### Task input
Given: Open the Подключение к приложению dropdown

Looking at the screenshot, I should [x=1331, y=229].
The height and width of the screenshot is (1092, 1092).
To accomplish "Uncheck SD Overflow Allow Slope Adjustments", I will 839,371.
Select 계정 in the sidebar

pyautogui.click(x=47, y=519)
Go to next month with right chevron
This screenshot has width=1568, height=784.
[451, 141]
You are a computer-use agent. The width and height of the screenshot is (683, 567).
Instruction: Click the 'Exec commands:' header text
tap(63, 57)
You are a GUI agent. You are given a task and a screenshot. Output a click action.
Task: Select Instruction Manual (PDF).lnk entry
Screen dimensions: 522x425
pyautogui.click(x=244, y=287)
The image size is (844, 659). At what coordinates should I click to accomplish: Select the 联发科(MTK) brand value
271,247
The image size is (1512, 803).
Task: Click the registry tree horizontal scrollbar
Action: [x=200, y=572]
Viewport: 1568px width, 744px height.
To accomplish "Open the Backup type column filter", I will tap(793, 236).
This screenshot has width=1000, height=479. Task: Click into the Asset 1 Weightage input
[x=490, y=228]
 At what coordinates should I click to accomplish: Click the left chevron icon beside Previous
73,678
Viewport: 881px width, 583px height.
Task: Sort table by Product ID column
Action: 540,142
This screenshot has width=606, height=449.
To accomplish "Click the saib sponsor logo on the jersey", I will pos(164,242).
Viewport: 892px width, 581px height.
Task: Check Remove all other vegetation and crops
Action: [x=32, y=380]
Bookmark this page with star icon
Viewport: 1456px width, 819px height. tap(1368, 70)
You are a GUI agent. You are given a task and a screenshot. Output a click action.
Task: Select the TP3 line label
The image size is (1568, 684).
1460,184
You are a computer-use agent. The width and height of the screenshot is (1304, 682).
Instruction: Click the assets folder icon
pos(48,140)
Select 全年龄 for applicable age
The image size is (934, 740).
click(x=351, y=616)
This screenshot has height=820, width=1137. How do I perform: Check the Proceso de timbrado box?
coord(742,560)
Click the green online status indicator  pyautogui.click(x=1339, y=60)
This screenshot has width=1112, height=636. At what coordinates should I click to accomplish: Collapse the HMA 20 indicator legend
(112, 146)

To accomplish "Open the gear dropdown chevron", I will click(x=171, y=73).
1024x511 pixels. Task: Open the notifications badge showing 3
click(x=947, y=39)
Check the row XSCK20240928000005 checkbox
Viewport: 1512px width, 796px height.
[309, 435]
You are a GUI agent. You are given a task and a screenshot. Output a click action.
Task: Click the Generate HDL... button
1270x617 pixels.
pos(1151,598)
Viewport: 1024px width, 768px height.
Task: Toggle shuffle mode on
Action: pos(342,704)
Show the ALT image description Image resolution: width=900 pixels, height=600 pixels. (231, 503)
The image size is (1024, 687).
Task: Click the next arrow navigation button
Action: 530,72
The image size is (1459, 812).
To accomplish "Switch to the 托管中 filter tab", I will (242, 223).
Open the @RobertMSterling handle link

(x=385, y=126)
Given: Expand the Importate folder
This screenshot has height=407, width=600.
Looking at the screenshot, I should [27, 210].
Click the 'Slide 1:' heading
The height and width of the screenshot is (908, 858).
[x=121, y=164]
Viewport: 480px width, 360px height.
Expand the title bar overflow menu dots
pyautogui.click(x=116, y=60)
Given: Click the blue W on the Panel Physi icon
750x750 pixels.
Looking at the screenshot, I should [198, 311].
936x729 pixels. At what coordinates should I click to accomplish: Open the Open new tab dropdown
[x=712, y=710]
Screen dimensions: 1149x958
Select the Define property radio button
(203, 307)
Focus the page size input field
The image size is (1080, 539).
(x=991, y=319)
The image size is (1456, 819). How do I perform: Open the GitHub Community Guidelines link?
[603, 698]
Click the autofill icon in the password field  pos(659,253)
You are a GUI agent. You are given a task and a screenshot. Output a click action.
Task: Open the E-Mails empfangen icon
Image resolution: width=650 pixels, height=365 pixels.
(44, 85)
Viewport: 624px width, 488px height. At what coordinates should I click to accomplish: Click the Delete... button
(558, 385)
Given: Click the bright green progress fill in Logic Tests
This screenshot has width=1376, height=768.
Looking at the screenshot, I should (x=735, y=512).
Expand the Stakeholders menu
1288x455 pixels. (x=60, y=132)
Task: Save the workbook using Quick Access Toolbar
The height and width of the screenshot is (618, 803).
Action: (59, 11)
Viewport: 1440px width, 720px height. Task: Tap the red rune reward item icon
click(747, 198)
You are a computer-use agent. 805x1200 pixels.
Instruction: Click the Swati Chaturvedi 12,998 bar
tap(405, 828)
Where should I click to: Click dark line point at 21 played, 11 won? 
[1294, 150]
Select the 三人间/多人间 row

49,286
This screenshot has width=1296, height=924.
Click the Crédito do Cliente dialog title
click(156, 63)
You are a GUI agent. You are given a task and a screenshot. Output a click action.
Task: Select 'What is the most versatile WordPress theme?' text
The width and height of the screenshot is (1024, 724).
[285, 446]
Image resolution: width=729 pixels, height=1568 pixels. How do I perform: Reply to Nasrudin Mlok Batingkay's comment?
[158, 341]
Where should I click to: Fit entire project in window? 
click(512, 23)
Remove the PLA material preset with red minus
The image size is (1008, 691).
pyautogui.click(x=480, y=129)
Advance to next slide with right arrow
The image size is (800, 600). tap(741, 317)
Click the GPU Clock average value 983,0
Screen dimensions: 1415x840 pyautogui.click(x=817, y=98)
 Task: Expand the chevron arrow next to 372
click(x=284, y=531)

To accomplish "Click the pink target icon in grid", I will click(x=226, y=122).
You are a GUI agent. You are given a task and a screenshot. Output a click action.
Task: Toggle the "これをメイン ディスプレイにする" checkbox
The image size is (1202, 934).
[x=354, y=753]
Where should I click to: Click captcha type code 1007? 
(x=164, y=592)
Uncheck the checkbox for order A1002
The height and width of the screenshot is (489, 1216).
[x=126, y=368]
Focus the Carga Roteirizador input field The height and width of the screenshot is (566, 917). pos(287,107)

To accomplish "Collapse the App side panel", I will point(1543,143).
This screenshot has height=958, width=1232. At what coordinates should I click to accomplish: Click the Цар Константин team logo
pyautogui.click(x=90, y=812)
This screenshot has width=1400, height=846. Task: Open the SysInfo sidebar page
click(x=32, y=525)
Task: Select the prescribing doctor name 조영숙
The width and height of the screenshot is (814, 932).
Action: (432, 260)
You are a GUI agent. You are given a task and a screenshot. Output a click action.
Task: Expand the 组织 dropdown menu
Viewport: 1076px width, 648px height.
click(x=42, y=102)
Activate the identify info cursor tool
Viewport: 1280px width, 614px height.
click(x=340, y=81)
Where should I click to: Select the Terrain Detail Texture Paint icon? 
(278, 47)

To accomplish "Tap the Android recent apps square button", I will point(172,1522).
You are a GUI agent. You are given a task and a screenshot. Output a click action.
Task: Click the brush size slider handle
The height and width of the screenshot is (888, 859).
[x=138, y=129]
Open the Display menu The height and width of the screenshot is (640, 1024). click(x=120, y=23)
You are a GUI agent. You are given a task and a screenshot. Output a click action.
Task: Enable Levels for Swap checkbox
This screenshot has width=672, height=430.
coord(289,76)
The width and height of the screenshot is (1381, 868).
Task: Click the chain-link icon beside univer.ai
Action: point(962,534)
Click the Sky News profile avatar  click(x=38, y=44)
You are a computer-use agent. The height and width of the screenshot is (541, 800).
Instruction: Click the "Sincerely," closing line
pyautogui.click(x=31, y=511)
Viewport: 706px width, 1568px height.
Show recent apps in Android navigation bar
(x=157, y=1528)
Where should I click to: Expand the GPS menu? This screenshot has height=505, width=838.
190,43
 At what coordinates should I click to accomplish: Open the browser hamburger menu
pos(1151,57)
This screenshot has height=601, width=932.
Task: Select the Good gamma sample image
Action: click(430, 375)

### Problem details
Reproduce the rows from the first line through the line containing "coord(742,560)", inclusive, with "Weightage" changed to "Weight" and every other character left as it is.

### Final answer
Given: Open the Подключение к приложению dropdown

Looking at the screenshot, I should [x=1331, y=229].
The height and width of the screenshot is (1092, 1092).
To accomplish "Uncheck SD Overflow Allow Slope Adjustments", I will 839,371.
Select 계정 in the sidebar

pyautogui.click(x=47, y=519)
Go to next month with right chevron
This screenshot has width=1568, height=784.
[451, 141]
You are a computer-use agent. The width and height of the screenshot is (683, 567).
Instruction: Click the 'Exec commands:' header text
tap(63, 57)
You are a GUI agent. You are given a task and a screenshot. Output a click action.
Task: Select Instruction Manual (PDF).lnk entry
Screen dimensions: 522x425
pyautogui.click(x=244, y=287)
The image size is (844, 659). At what coordinates should I click to accomplish: Select the 联发科(MTK) brand value
271,247
The image size is (1512, 803).
Task: Click the registry tree horizontal scrollbar
Action: [x=200, y=572]
Viewport: 1568px width, 744px height.
To accomplish "Open the Backup type column filter", I will tap(793, 236).
This screenshot has width=1000, height=479. Task: Click into the Asset 1 Weight input
[x=490, y=228]
 At what coordinates should I click to accomplish: Click the left chevron icon beside Previous
73,678
Viewport: 881px width, 583px height.
Task: Sort table by Product ID column
Action: 540,142
This screenshot has width=606, height=449.
To accomplish "Click the saib sponsor logo on the jersey", I will pos(164,242).
Viewport: 892px width, 581px height.
Task: Check Remove all other vegetation and crops
Action: [x=32, y=380]
Bookmark this page with star icon
Viewport: 1456px width, 819px height. tap(1368, 70)
You are a GUI agent. You are given a task and a screenshot. Output a click action.
Task: Select the TP3 line label
The image size is (1568, 684).
1460,184
You are a computer-use agent. The width and height of the screenshot is (1304, 682).
Instruction: Click the assets folder icon
pos(48,140)
Select 全年龄 for applicable age
The image size is (934, 740).
click(x=351, y=616)
This screenshot has height=820, width=1137. How do I perform: Check the Proceso de timbrado box?
coord(742,560)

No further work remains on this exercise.